Monday, Jul. 15, 1946

THE CARROT AND THE STICK

The London Economist recently spoke some simple, understandable words to the British people, who are beginning to worry about their competitive economic position in the postwar world:

It is difficult to deny that there is a sluggishness about British actions, public and private, that does not exist elsewhere. . . . There is no active discontent, but also no sparkle or enthusiasm for anything but the various ways of consuming leisure. . . . The causes of [the phenomenon] deserve some inquiry.

The human donkey requires either a carrot in front or a stick behind to goad it into activity. It is fashionable at the moment to argue that the carrot is the more important of the two: "incentive" is the watchword, and all classes of the community are busy arguing that if only they are given a little bit more in the way of incentive (at the expense of the rest of the community) they will respond with more activity. ... But it is probably more realistic (though it has that touch of brutal cynicism that is so much frowned upon these days) to hold that the stick is likely to be more effective than the carrot. It may be true that one reason why people will not work hard is that they can buy so little with their wages. But it is much more true that they will not work because the fear of the sack [of being fired] has vanished from the land, and because the Bankruptcy Court is a depressed area.
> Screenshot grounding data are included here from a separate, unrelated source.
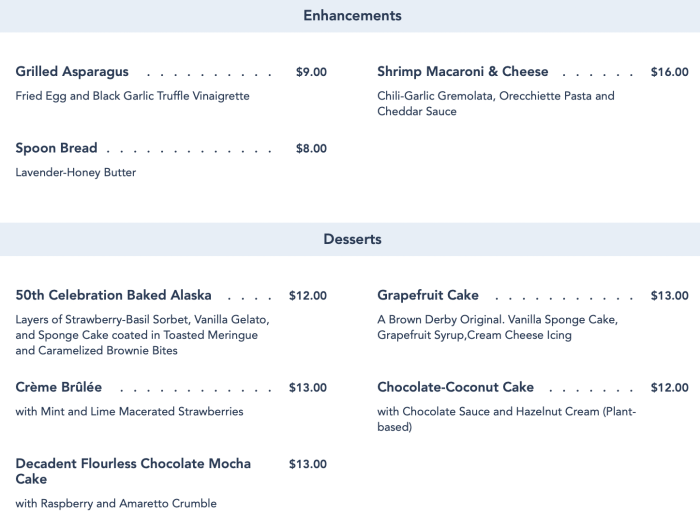700x517 pixels.
Task: Select the 50th Celebration Baked Alaska title
Action: pyautogui.click(x=114, y=295)
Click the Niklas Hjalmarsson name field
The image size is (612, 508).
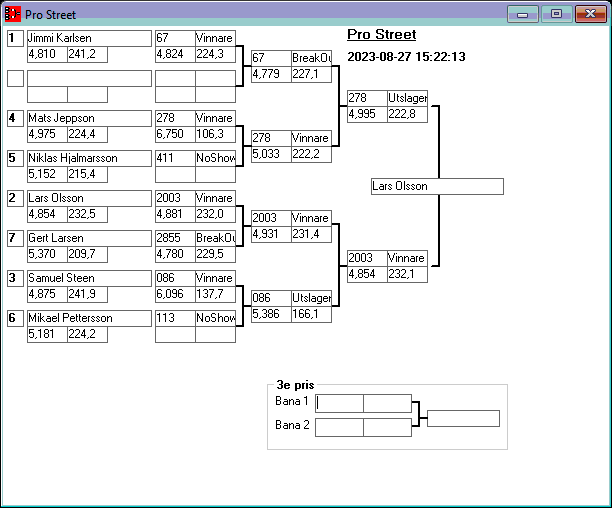coord(88,158)
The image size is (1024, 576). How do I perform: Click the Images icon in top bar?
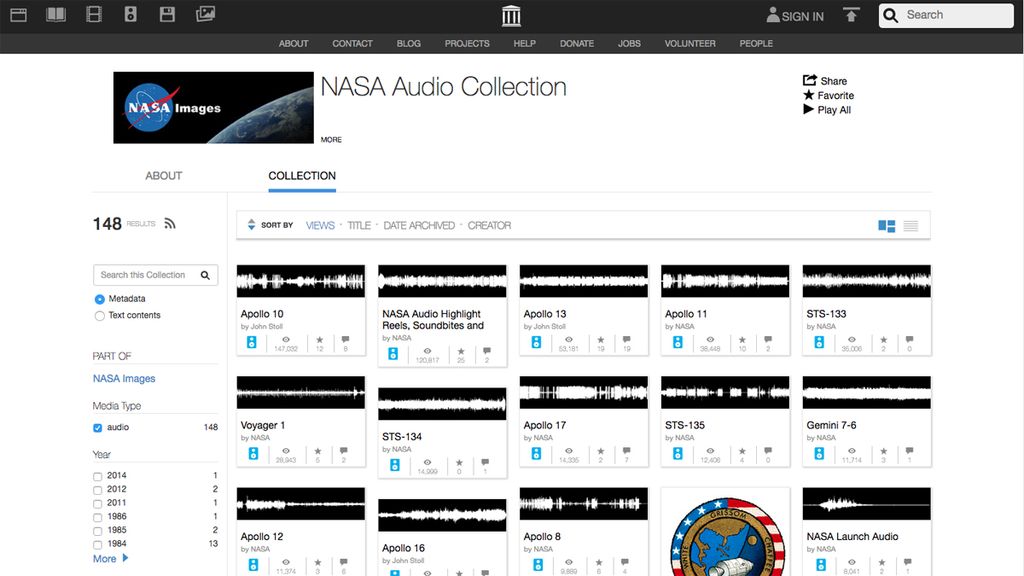205,15
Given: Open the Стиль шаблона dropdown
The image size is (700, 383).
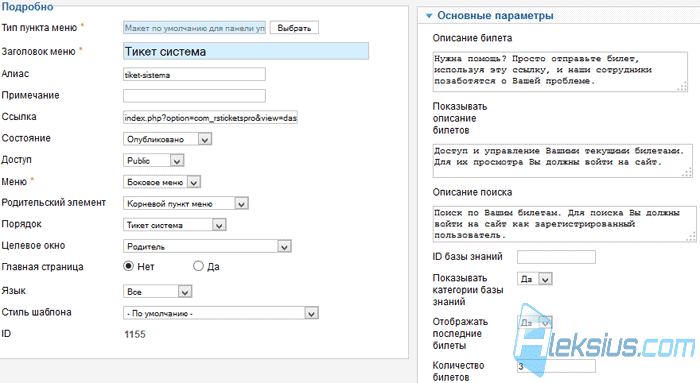Looking at the screenshot, I should click(x=221, y=313).
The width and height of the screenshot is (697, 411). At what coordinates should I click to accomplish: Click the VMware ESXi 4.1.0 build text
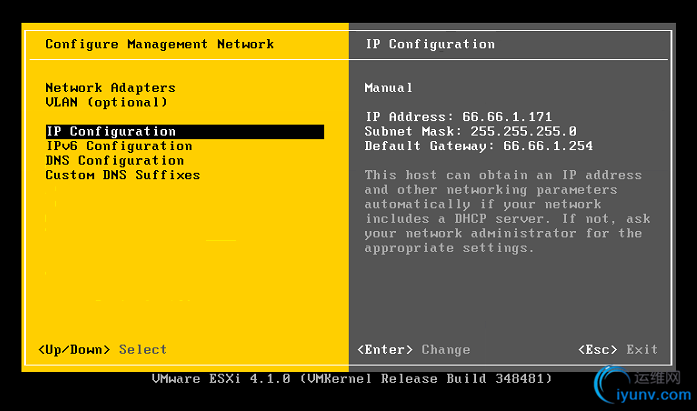(x=350, y=380)
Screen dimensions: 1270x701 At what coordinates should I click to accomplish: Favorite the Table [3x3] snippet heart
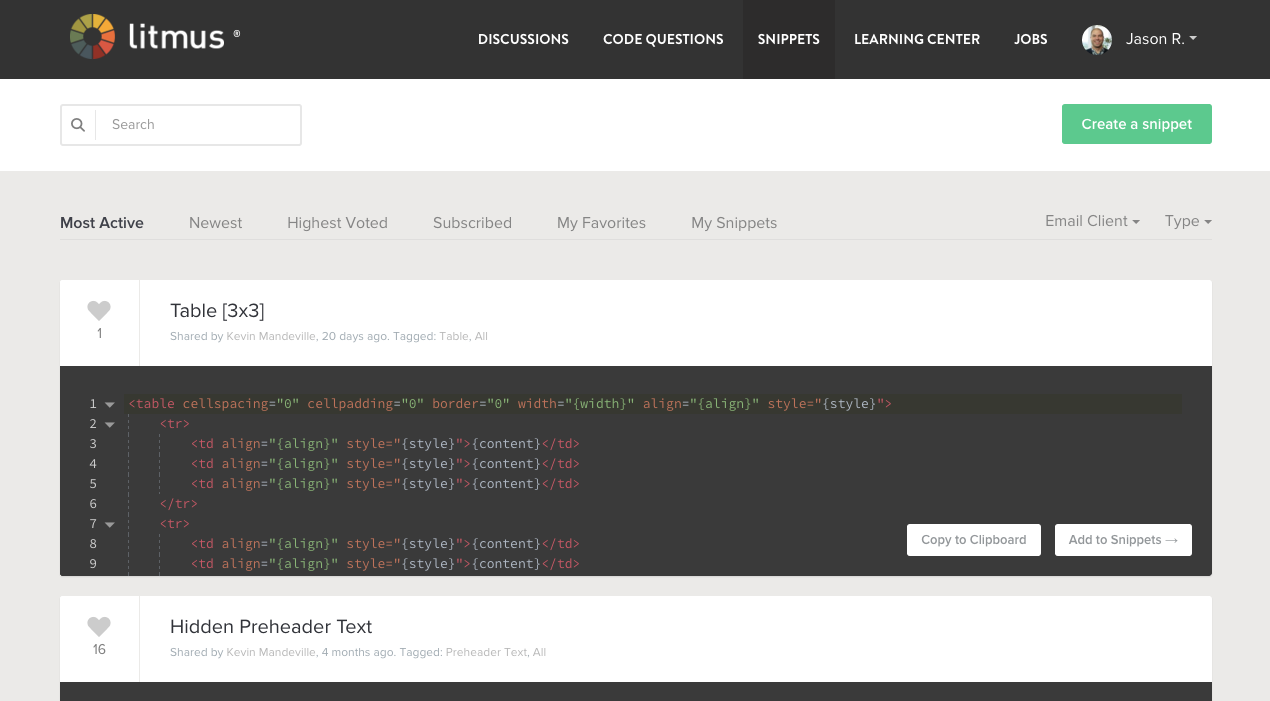(x=99, y=311)
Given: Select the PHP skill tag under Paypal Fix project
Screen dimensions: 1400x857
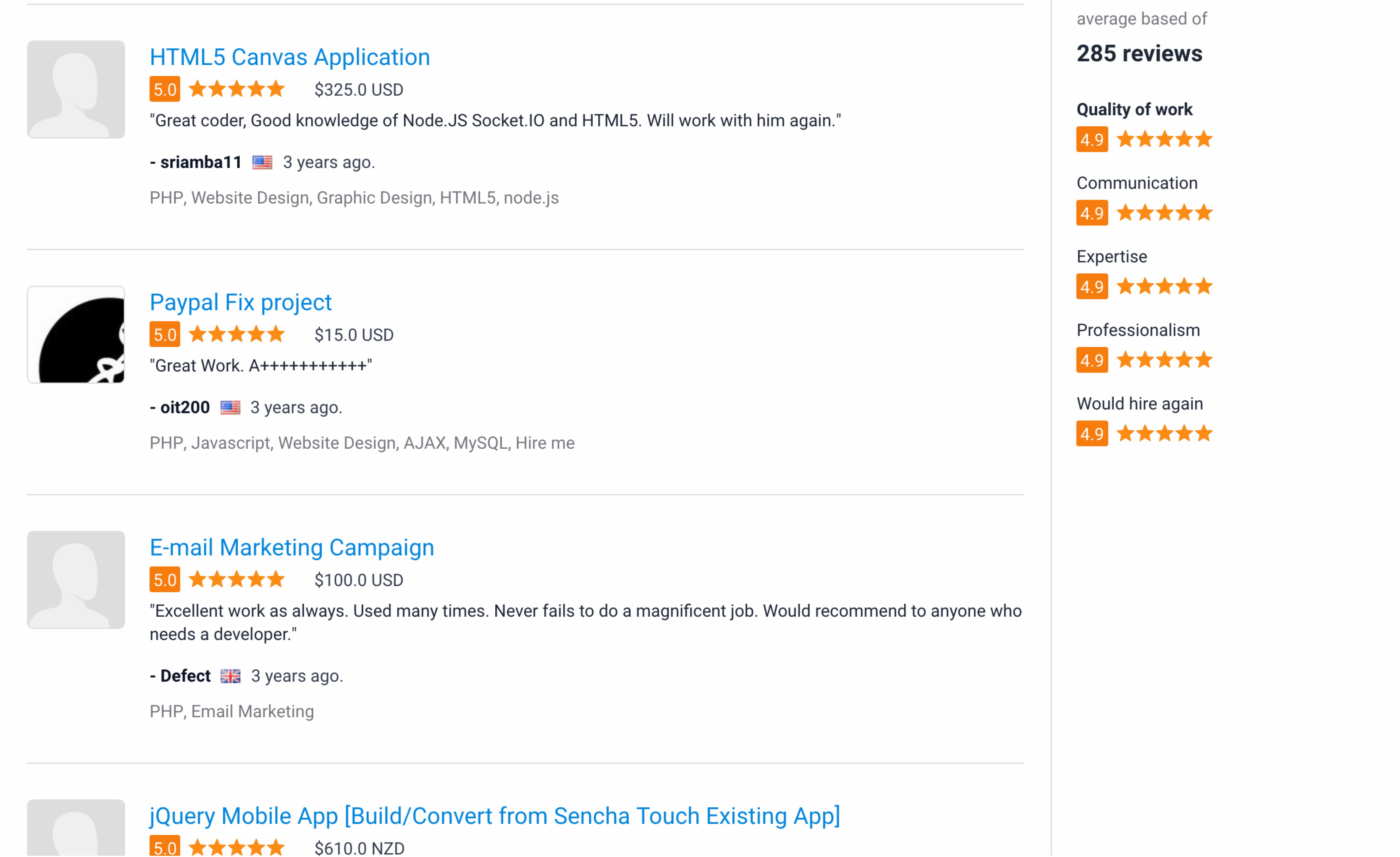Looking at the screenshot, I should (x=166, y=443).
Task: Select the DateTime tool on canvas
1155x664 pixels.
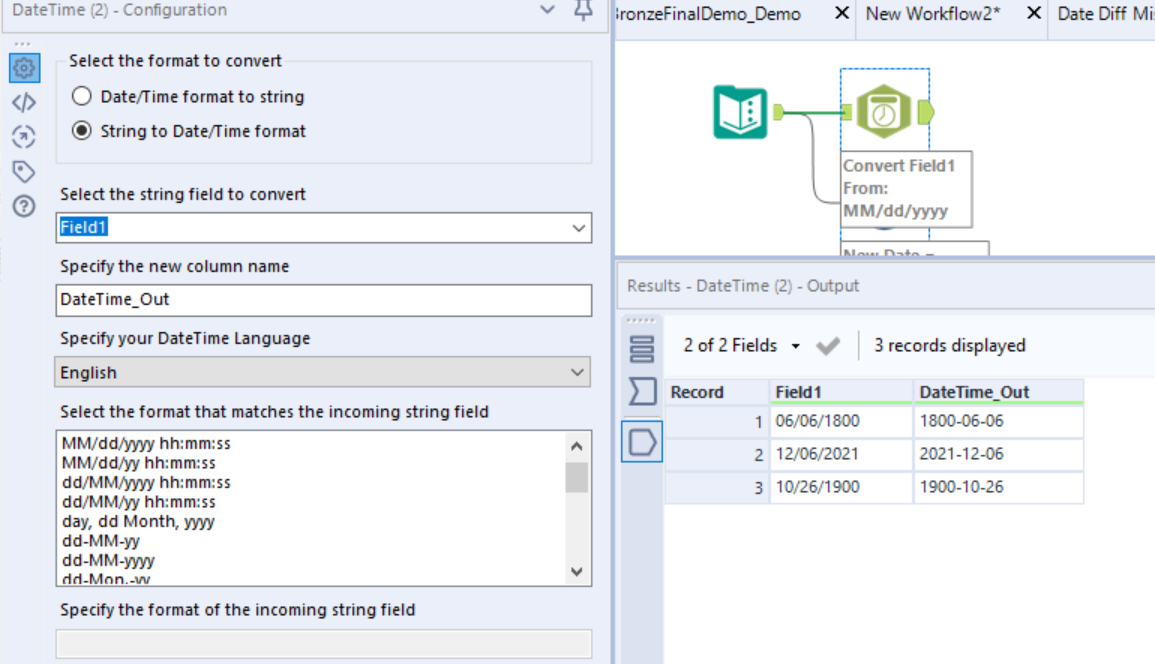Action: pyautogui.click(x=883, y=111)
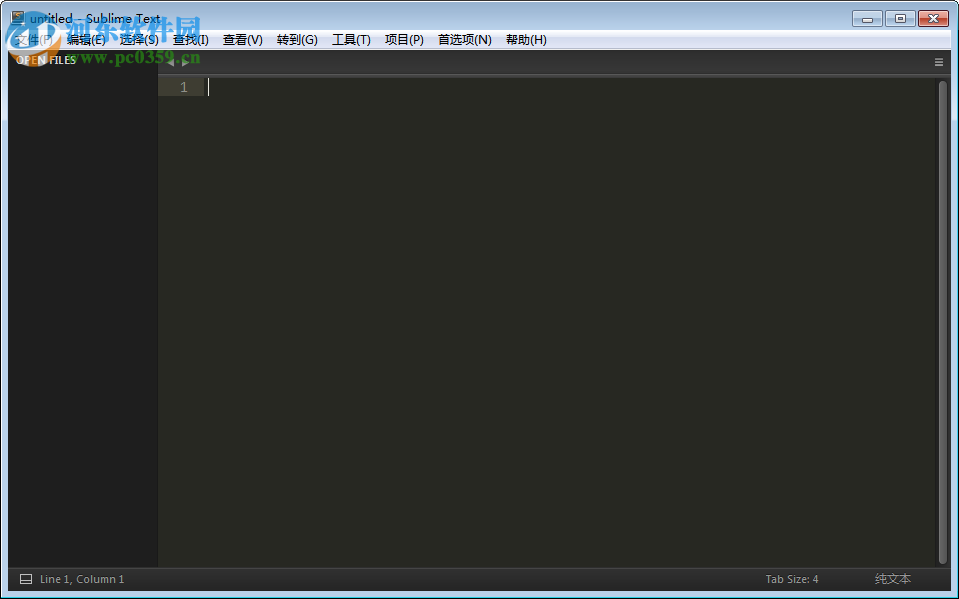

The Raspberry. The whole drift of British society for two generations past has been to whittle away both at the carrot and the stick, until now very little of either is left. . . . There is a conspiracy of labor, capital and the state to deny enterprise its reward.. . . The embattled trade association movement has [put] any attempt to reduce costs and prices by greater skill or enterprise under the ban of "destructive competition." The industrialist who discovers a way of making better things more cheaply (which is what he is sent on earth to do) is deprived by the state of all pecuniary return [through taxes] and by his own colleagues of any social reward. Instead of a carrot he gets a raspberry. . . .

The same process has been applied to the wage earner as well. . . . The whole effect of the growth in strength of the trade union movement--indeed, one can say its deliberate intention--has been to divorce the worker's income from any dependence on the efforts he makes.

The stick has been whittled away no less than the carrot. . . . The more comprehensive the protection and the higher the benefits [under social security], the less, quite inevitably, is the urge to stay in employment or to seek it when it is lost. . . . There are already signs that the admirable principle of full employment is likely to be translated in practice into fixed employment, the doctrine that nobody must ever be thrown out of work.

The British businessman has also . . . found ways and means of removing the stick from his back. The growth of trade associations, of price-fixing and market-sharing devices--the whole apparatus of protection, in fact--is inspired by nothing so much as by the desire to prevent the bankruptcy of the inefficient--even if, thereby, the progress of the efficient is also impeded. . . . In a competitive economy, such as the American, when one firm acquires a more efficient machine and cuts prices, all others are compelled to follow suit, whether they can "afford" to or not. . . .

Sugar Candy. Britain finds herself today between two great competitors, both of whom, in their different ways, keep a sharp edge on the motives that lead to action. In the United States, glittering prizes have always been offered to the ambitious, and they glitter no less today. . . . The difference in welfare between employment and unemployment, between success and failure, is still unmistakably sharp. . . . The Soviet economy made an original attempt to do without incentives or sanctions, but it has long ago reintroduced them. . . . Nowhere, certainly, are the penalties of incompetence or laziness more sharp. Both the Russian and the American economies are, avowedly and deliberately, carrot-and-stick economies; the British is rapidly becoming a sugar-candy economy.

Several ways to restore the carrot suggest themselves. Any form of payment by results works in the right direction. So does any attempt to preserve the margins of income that can be secured by greater skill or experience --and it is the real margin, after taxation, that counts. ... It will only lead to disaster to pretend that ordinary human beings are angels or philosophers (of either the Marxist or the Spencerian professions). . . . Even in the 20th Century, most of them are more like donkeys driven by desire for gain or fear of hunger.